#### WORK REQUIRED
Reproduce word for word the entries from the line containing "Given: Open the 1分 interval dropdown" through the end of the entries, with both ends included. Omit the pictures.

#### SUPPLIED MATERIAL
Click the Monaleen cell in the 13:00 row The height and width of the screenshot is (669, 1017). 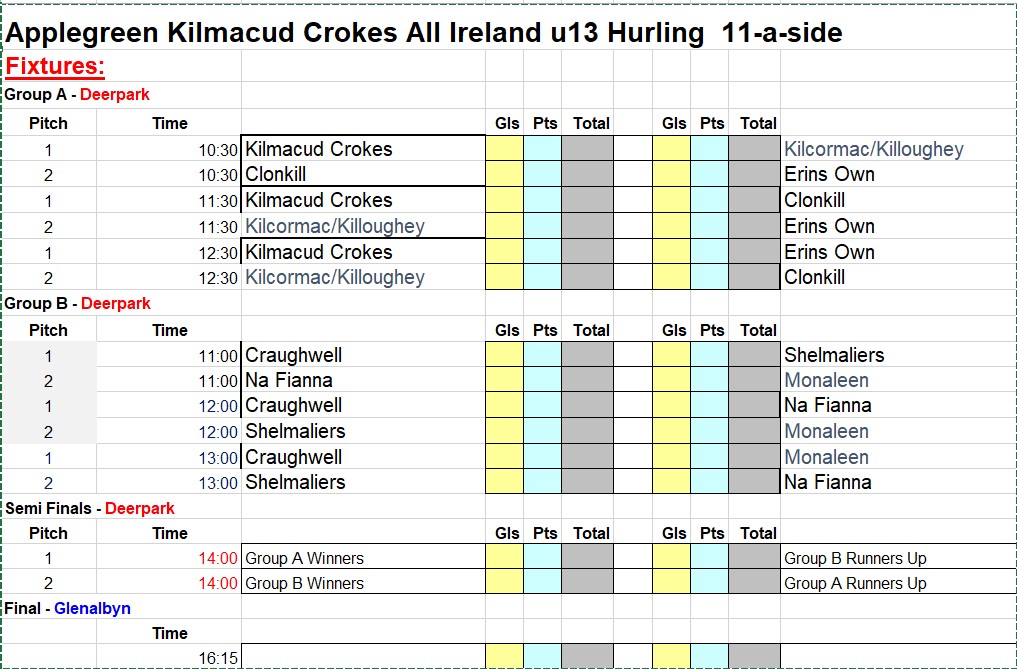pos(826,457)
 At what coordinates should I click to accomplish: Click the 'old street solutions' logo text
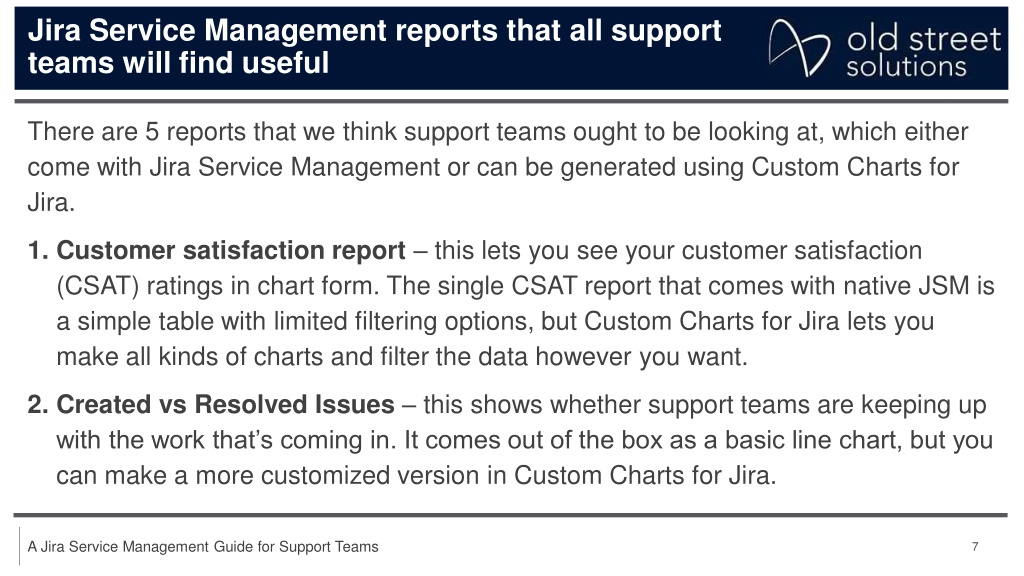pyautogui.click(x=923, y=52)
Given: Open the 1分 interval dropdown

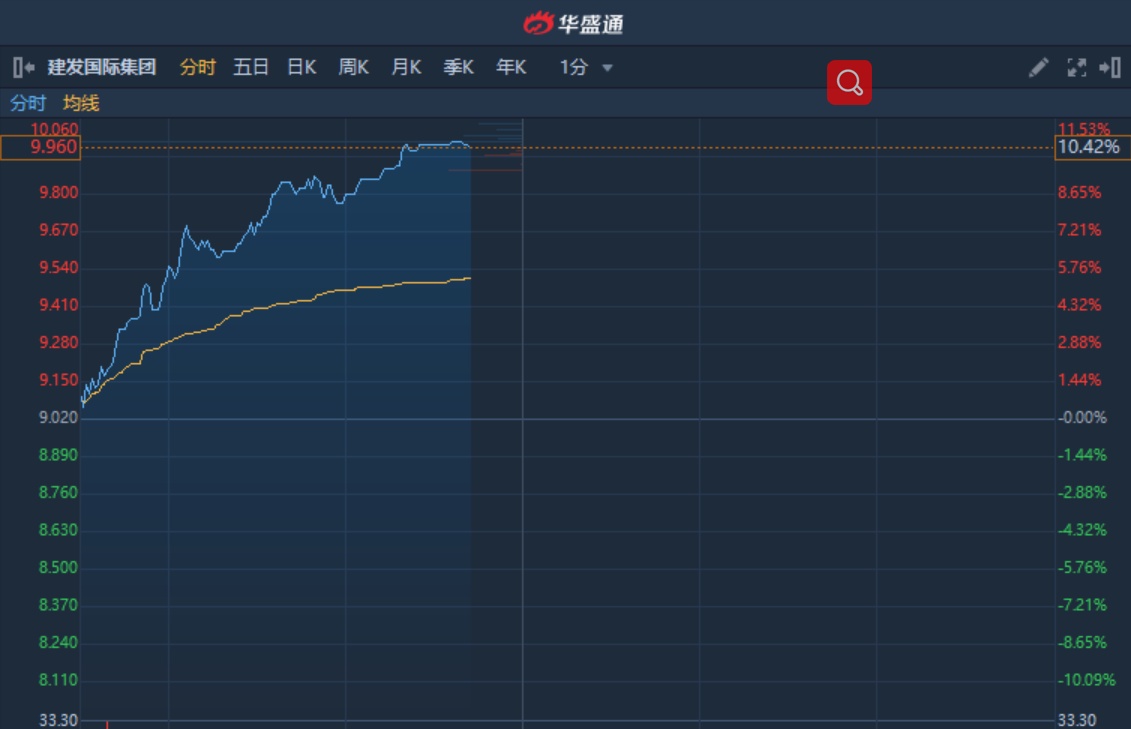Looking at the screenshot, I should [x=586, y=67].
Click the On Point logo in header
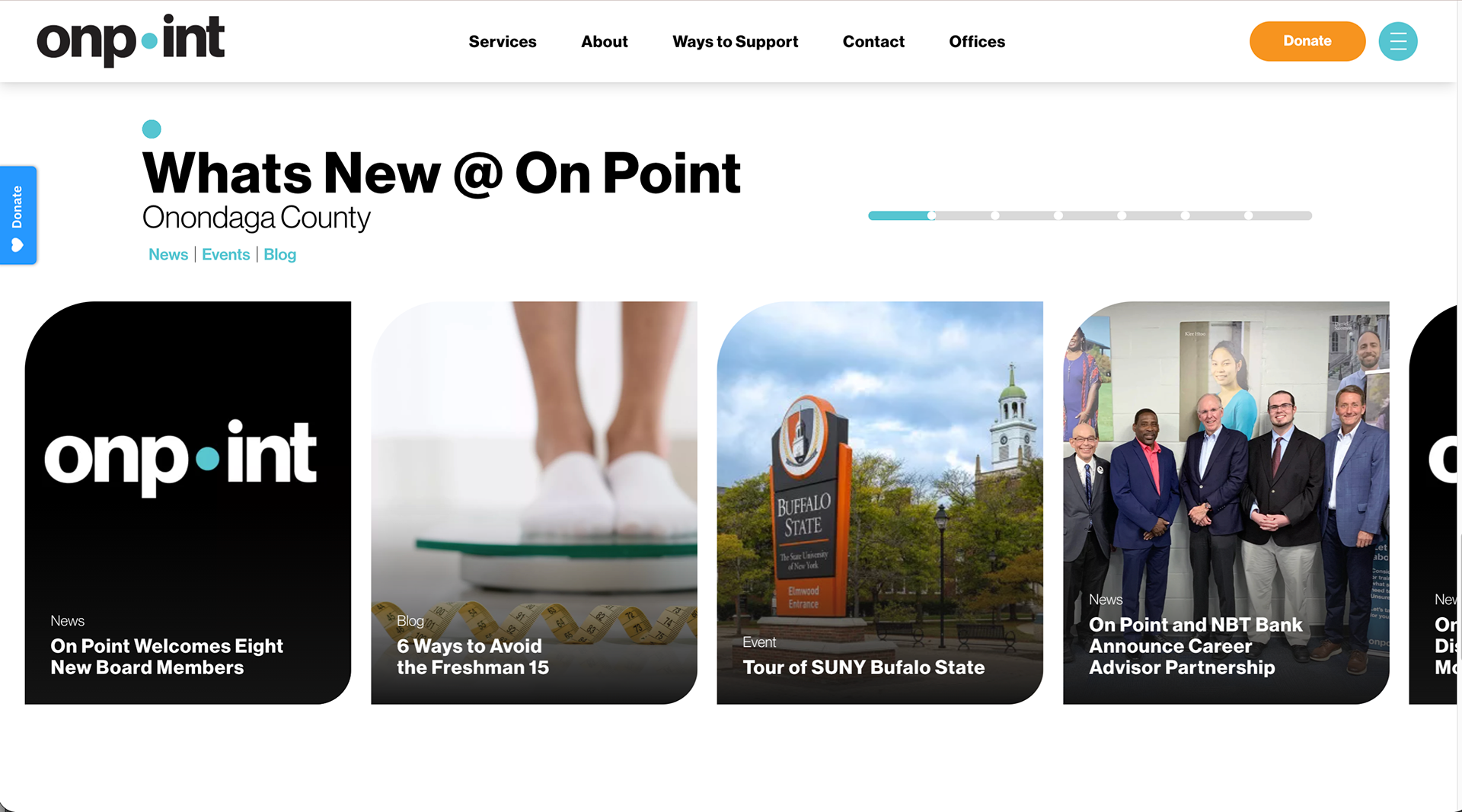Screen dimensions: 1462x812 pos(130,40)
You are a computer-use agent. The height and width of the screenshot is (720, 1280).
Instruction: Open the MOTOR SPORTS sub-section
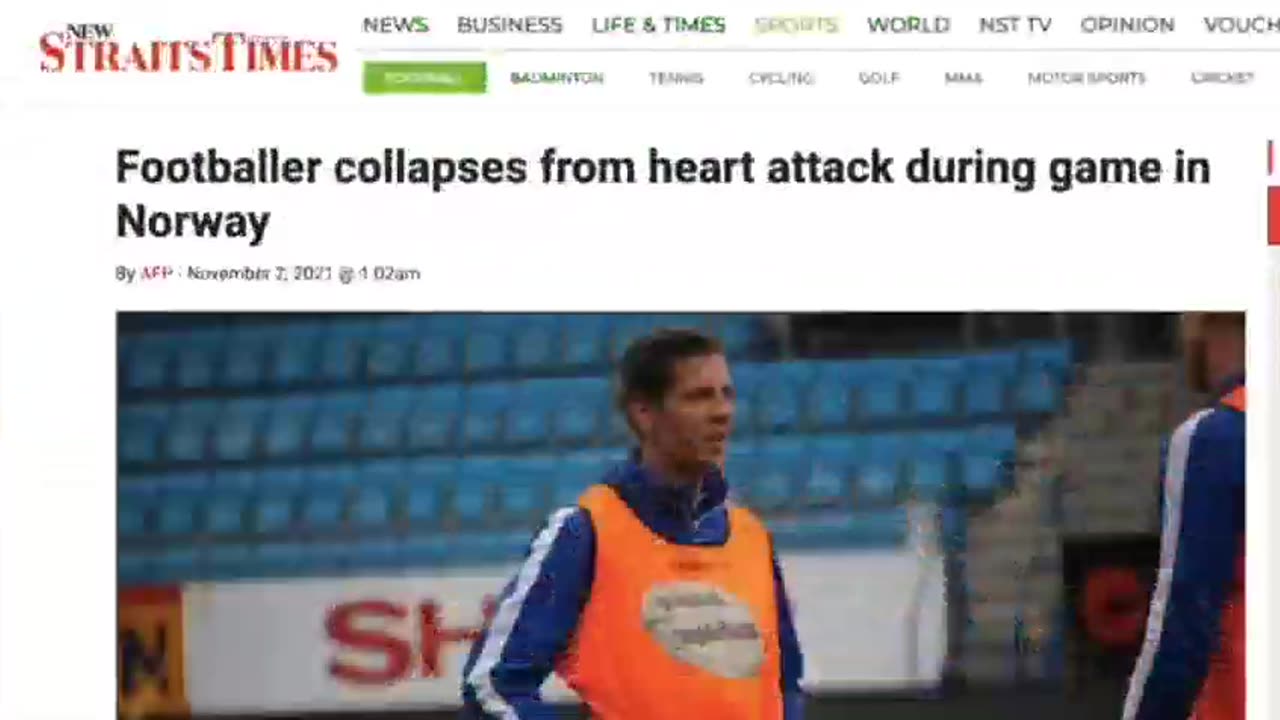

#### ANSWER FOR THIS EXERCISE
Given: Open the 1分 interval dropdown

Looking at the screenshot, I should [x=586, y=67].
Click the On Point logo in header
Screen dimensions: 1462x812 pos(130,40)
You are a computer-use agent. The height and width of the screenshot is (720, 1280).
Instruction: Open the MOTOR SPORTS sub-section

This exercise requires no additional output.